先物取引投資家、9割が申告せず 約380億円申告漏れ朝日新聞

 東京、大阪、名古屋の3国税局管内で、商品先物取引会社を通じた取引で利益を得た投資家のうち、約9割が適正な税務申告をしておらず、01年分だけで総額約380億円が申告漏れになる見込みであることが、国税当局の調査でわかった。01年の税法改正で、売買データの提出が先物会社に義務づけられたことが、発覚につながった。加算税を含む追徴税額は、3国税局合わせて80億円を超える見込みだ。

 所得税法では、株式投資の場合、証券会社が売却益の顧客への支払時に所得税分を天引きする「源泉徴収制度」がある。しかし、商品先物取引については客個人が確定申告しなければならない。国税局にはこれまで個別の売買結果の情報がなく、実態が把握できていなかった。

 しかし、01年4月から租税特別措置法が改正され、先物会社は顧客の氏名や住所、取引価格を記入した調書を税務署に提出することが義務づけられた。

 大阪国税局は、管内の近畿2府4県にある先物会社14社から提出された調書をもとに調査した。年間200万円超の多額の利益を得ていた投資家らに限ると、01年4月から12月までの9カ月間で、約900人が計約80億円の利益を受けていた。

 申告内容と調書を照合したところ、うち約800人が無申告か、過少申告だった。申告漏れの総額は約65億円に上り、追徴税額は無申告加算税などを含め15億円になるとみられる。約2億5000万円の利益がありながら、まったく申告していない人もいた。

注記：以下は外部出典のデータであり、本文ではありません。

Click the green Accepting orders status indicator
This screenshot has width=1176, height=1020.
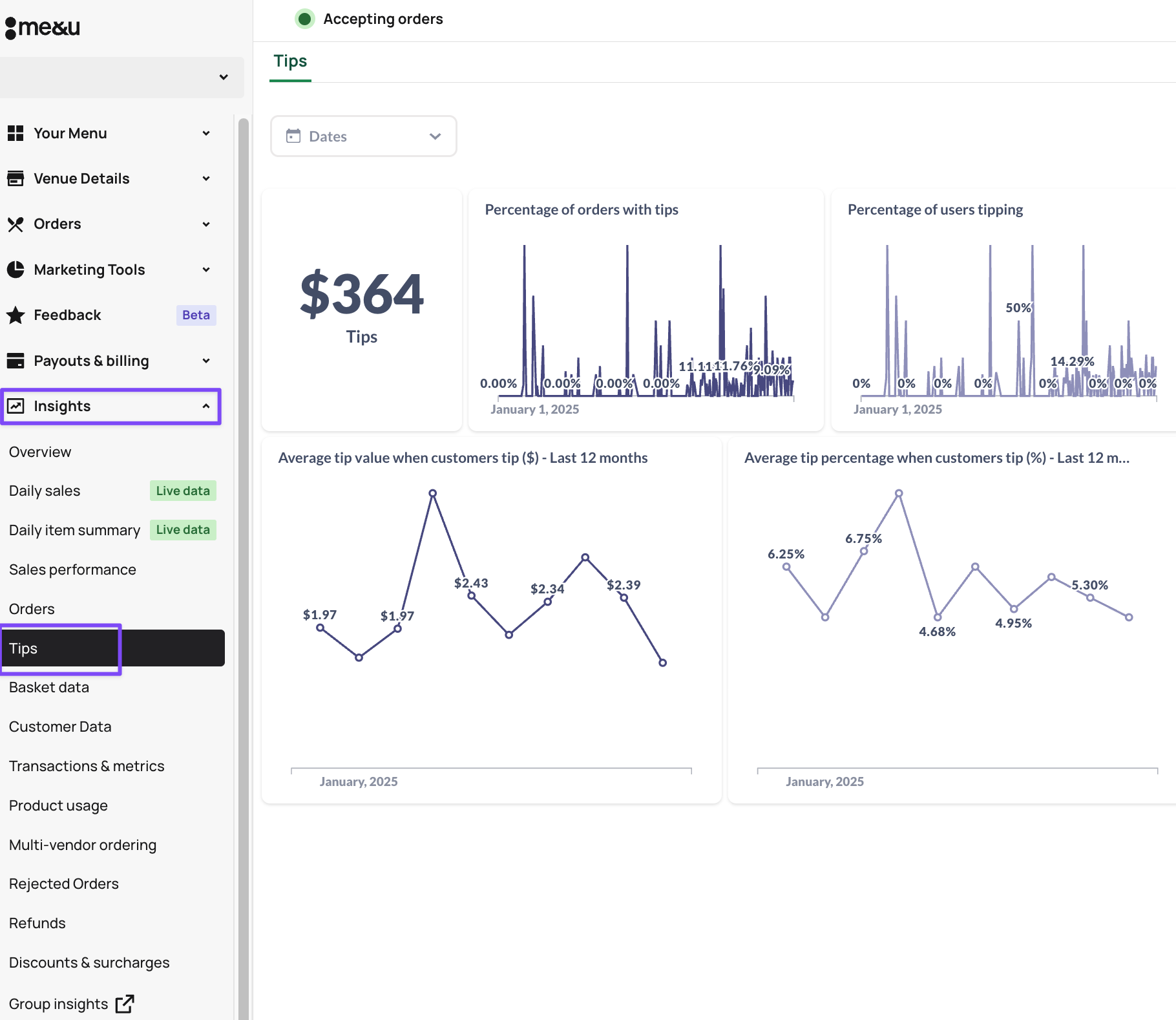point(305,19)
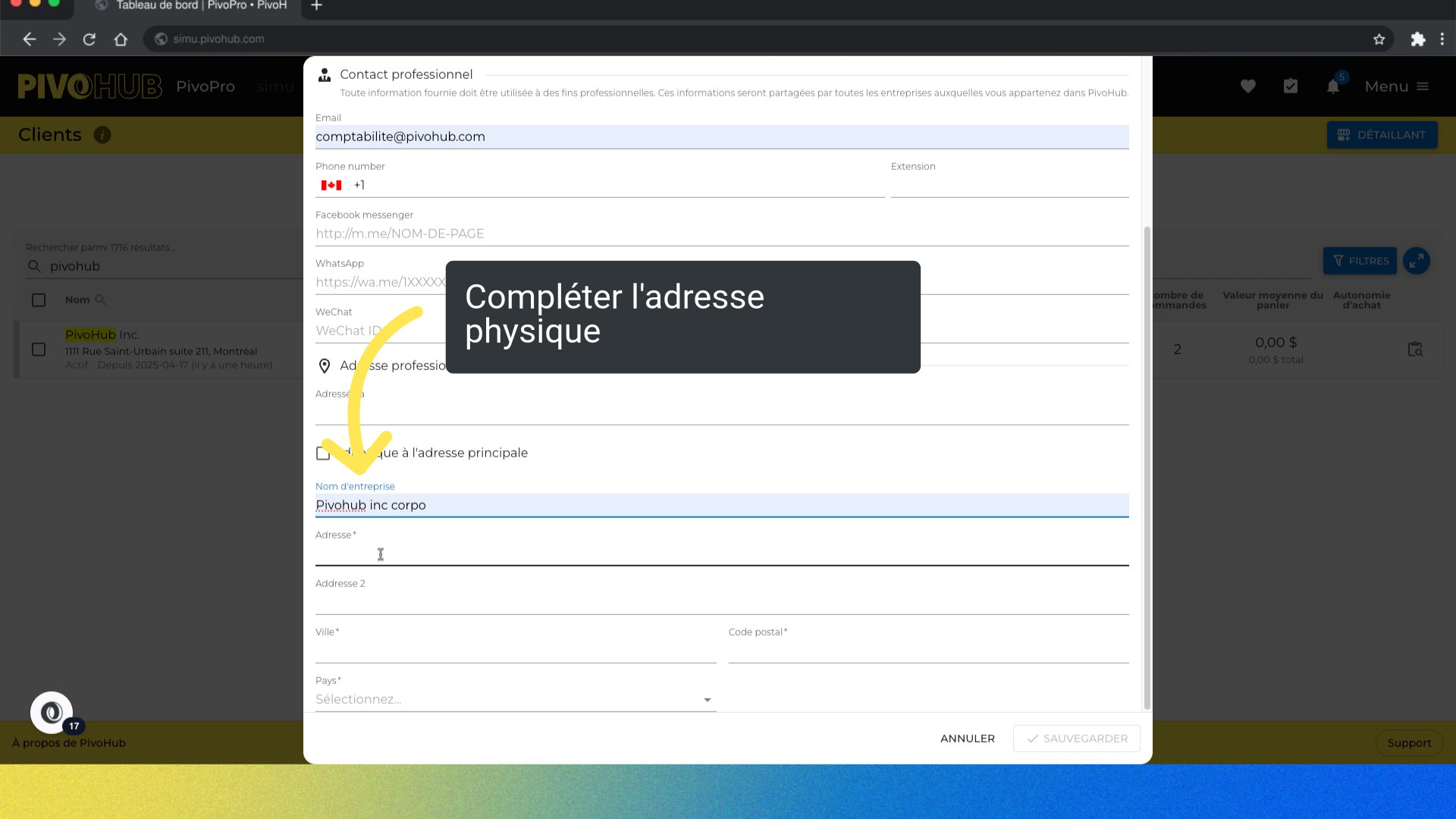The height and width of the screenshot is (819, 1456).
Task: Click the Clients info icon
Action: (102, 135)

 東京国税局では、約4000人が計約250億円の申告漏れをしていたと見られ、名古屋国税局でも約600人が計約65億円の申告漏れの見込み。国税当局は今後、02年分以降についても調査する方針。

 国税当局は「サラリーマンが副業的にやっているケースが多く、申告するという発想がなかったのではないか。多額の利益を得ているにもかかわらずまったく申告していなかった例も少なくない。厳しく対処したい」としている。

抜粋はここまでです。